What the task asks: Return the records below verbatim, beginning at the line that contains "Click the profile avatar icon" and stopping after the line that contains "This screenshot has height=542, width=964.".

Data for the task:
┌──

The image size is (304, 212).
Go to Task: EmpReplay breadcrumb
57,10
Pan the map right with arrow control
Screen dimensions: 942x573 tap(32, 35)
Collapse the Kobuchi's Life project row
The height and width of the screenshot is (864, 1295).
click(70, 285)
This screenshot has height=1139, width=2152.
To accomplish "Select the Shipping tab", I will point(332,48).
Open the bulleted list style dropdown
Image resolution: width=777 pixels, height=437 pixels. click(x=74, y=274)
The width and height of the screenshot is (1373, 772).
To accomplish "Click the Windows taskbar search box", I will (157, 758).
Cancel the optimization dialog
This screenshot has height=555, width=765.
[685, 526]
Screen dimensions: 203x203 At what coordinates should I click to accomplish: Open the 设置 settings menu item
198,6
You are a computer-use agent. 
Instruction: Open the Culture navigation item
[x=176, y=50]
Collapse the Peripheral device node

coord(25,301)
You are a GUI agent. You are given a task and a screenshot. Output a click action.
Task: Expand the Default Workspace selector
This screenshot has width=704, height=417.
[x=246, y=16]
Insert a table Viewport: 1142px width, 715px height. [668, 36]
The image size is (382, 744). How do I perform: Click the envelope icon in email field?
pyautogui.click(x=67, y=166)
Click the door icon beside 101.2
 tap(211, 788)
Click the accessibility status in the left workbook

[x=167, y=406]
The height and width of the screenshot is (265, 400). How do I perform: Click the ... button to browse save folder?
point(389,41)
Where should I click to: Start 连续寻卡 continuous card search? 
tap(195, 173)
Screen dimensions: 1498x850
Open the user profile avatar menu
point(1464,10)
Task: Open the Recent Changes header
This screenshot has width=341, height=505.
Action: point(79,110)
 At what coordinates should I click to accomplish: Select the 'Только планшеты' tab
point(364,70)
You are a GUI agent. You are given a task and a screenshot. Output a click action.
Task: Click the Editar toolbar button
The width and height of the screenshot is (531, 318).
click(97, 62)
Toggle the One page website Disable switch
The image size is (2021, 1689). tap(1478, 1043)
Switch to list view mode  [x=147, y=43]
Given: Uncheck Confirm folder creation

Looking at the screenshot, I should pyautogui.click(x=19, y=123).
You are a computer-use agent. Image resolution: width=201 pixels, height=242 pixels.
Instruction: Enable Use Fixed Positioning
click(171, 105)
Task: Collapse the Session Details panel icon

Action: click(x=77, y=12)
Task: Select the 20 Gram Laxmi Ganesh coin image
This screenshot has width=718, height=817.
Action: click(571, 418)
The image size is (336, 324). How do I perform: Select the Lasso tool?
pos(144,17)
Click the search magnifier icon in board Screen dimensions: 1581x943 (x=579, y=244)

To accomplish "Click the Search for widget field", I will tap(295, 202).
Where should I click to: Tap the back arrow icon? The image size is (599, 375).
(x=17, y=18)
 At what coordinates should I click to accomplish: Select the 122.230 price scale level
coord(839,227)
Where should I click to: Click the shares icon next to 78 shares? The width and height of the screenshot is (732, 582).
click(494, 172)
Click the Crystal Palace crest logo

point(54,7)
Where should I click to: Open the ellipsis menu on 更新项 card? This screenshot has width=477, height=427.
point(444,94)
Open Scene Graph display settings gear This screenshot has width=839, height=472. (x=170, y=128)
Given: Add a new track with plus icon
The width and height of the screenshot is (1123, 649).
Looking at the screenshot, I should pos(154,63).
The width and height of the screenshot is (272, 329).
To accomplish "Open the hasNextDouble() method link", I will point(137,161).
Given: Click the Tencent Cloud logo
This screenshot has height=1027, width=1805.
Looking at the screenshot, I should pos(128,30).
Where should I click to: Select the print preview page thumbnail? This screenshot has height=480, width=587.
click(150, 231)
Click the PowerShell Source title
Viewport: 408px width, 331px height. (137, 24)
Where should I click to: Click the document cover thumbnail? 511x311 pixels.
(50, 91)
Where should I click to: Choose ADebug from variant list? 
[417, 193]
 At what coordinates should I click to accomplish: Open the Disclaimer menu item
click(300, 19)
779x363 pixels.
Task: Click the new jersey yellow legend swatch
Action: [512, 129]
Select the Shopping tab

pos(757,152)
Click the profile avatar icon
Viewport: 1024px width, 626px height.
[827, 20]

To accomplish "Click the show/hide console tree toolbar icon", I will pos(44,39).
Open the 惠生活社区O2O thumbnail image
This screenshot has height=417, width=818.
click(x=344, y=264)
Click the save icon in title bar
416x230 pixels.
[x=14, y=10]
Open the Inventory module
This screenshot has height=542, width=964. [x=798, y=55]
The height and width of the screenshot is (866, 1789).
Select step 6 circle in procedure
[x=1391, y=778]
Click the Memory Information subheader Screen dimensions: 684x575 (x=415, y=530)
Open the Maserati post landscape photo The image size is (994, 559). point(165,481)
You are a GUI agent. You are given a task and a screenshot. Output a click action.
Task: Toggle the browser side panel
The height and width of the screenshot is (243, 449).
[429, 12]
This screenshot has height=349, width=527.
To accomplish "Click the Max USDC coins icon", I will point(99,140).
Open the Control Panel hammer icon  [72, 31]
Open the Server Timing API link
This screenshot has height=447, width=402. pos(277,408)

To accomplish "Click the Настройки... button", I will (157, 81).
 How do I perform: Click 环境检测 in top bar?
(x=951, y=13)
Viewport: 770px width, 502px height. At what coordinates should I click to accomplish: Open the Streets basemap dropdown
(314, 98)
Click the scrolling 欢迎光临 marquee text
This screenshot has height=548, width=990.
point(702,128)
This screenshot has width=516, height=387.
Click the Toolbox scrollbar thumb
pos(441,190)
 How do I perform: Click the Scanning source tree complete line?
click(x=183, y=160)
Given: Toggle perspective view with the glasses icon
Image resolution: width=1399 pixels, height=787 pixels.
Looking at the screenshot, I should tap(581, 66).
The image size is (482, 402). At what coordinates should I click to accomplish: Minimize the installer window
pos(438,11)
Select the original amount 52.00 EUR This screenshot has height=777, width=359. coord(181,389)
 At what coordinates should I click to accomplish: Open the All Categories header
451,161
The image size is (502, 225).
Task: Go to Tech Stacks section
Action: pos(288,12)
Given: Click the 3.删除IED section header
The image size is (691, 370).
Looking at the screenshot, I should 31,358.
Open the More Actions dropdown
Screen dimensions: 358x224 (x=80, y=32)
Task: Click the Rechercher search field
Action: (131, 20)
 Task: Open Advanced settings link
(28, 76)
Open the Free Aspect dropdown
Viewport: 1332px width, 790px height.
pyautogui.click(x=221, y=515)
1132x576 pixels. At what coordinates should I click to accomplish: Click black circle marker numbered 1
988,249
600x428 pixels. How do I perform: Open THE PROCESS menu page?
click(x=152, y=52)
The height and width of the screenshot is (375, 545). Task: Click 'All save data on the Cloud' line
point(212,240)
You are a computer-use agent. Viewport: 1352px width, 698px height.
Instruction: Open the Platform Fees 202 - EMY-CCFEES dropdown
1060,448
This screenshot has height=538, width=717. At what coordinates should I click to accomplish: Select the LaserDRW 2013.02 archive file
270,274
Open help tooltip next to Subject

└──

Complete answer:
Click the profile avatar icon
Viewport: 1024px width, 626px height.
[827, 20]

To accomplish "Click the show/hide console tree toolbar icon", I will pos(44,39).
Open the 惠生活社区O2O thumbnail image
This screenshot has height=417, width=818.
click(x=344, y=264)
Click the save icon in title bar
416x230 pixels.
[x=14, y=10]
Open the Inventory module
This screenshot has height=542, width=964. [x=798, y=55]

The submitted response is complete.